Content starts

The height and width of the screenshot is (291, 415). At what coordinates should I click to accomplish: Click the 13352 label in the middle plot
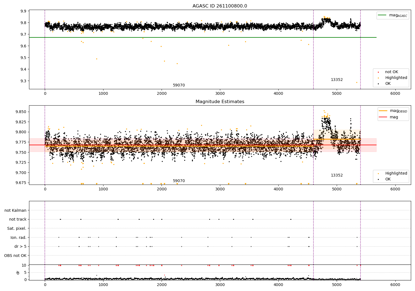[337, 175]
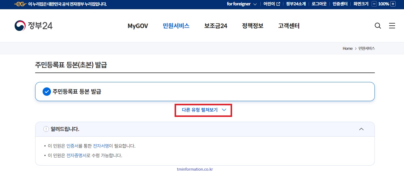Viewport: 404px width, 173px height.
Task: Expand the 다른 유형 펼쳐보기 section
Action: click(x=203, y=110)
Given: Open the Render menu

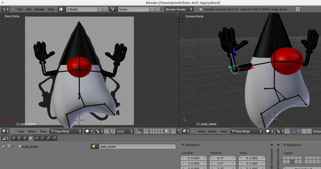Looking at the screenshot, I should (40, 9).
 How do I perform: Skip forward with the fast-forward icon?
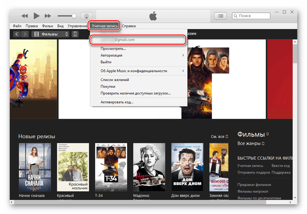tap(48, 16)
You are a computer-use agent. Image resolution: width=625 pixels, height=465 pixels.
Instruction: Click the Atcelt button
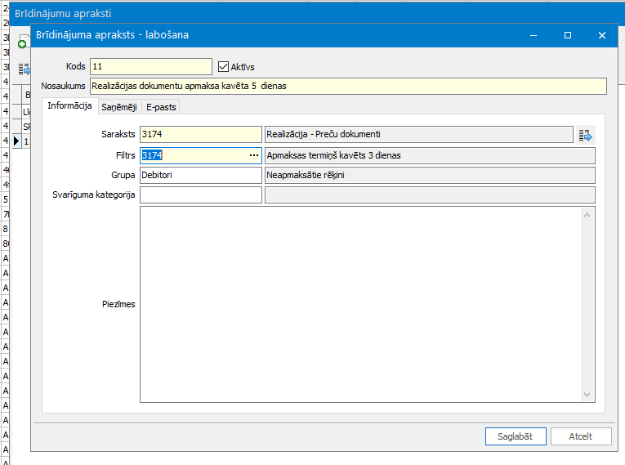pos(580,436)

Content ends

== EXERCISE ==
The complete material, set down exactly and stripped of pictures, is the expected response.

== RESULT OF THIS EXERCISE ==
The height and width of the screenshot is (291, 415). At what coordinates should I click to accomplish: Click the 13352 label in the middle plot
[337, 175]
Viewport: 404px width, 173px height.
Task: Expand the 다른 유형 펼쳐보기 section
Action: click(x=203, y=110)
Given: Open the Render menu

Looking at the screenshot, I should (40, 9).
 How do I perform: Skip forward with the fast-forward icon?
tap(48, 16)
You are a computer-use agent. Image resolution: width=625 pixels, height=465 pixels.
Instruction: Click the Atcelt button
pos(580,436)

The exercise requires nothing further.